= George and Margaret =

1937 comedy play by Gerald Savory

George and Margaret is a comedy play, by British writer Gerald Savory, which was first staged in 1937. It had a very successful run in the West End, beginning at Wyndham's Theatre before transferring to the Piccadilly Theatre, lasting for over seven hundred performances. The cast was headed by Nigel Patrick, Jane Baxter, Ann Casson and Joyce Barbour. The New Statesman critic singled out Irene Handl's brief appearance as a maid as a highlight.

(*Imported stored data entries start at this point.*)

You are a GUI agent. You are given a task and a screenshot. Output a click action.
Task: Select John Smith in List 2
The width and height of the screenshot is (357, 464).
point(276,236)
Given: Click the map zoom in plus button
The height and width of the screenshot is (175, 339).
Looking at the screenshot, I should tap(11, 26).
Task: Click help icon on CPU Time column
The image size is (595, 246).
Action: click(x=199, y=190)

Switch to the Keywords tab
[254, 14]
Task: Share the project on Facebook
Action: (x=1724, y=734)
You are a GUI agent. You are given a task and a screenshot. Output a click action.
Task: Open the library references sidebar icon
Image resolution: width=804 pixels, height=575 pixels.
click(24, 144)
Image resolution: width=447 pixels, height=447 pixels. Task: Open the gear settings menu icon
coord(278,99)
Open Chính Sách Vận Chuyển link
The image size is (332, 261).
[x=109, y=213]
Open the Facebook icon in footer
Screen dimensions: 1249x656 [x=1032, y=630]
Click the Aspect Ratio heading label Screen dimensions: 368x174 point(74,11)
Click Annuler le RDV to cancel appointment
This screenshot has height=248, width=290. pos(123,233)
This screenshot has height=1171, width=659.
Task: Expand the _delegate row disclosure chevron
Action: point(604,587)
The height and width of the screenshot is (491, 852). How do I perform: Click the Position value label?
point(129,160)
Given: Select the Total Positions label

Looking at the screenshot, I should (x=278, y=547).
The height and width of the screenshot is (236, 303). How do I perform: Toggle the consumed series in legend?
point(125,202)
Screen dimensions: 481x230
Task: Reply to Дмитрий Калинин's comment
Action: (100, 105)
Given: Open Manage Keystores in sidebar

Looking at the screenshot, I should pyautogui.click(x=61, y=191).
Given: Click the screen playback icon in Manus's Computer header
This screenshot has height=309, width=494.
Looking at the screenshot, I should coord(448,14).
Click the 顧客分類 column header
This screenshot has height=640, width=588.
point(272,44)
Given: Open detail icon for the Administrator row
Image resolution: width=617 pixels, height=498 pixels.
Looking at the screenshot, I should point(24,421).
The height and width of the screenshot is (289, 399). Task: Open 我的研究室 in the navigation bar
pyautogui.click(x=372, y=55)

The new monarch George VI and his wife Elizabeth attended a performance of the show. Following its London success, Noël Coward directed the work for its transfer to Broadway.

==Plot==
The play portrays a day in the lives of a middle-class London family and their servants. They are thrown into chaos by the suddenly announced arrival of their old friends George and Margaret for dinner that evening. The snobbish and domineering mother forces all family members to attend, despite the resentment of her children. However, the anticipated arrival eventually provides a catalyst for various members of the family to resolve their personal crises. The play ends without the title characters George and Margaret ever having appeared on stage.

==Film adaptation==
The play was adapted to film in 1940. It was made at Teddington Studios by the British branch of Warner Brothers. Several of the original stage cast appeared in the production.

==Bibliography==
- Goble, Alan. The Complete Index to Literary Sources in Film. Walter de Gruyter, 1999.
- Hoare, Philip. Noel Coward: A Biography of Noel Coward. Simon & Schuster, 2013.
- Wearing, J.P. The London Stage 1940-1949: A Calendar of Productions, Performers, and Personnel. Rowman & Littlefield, 2014.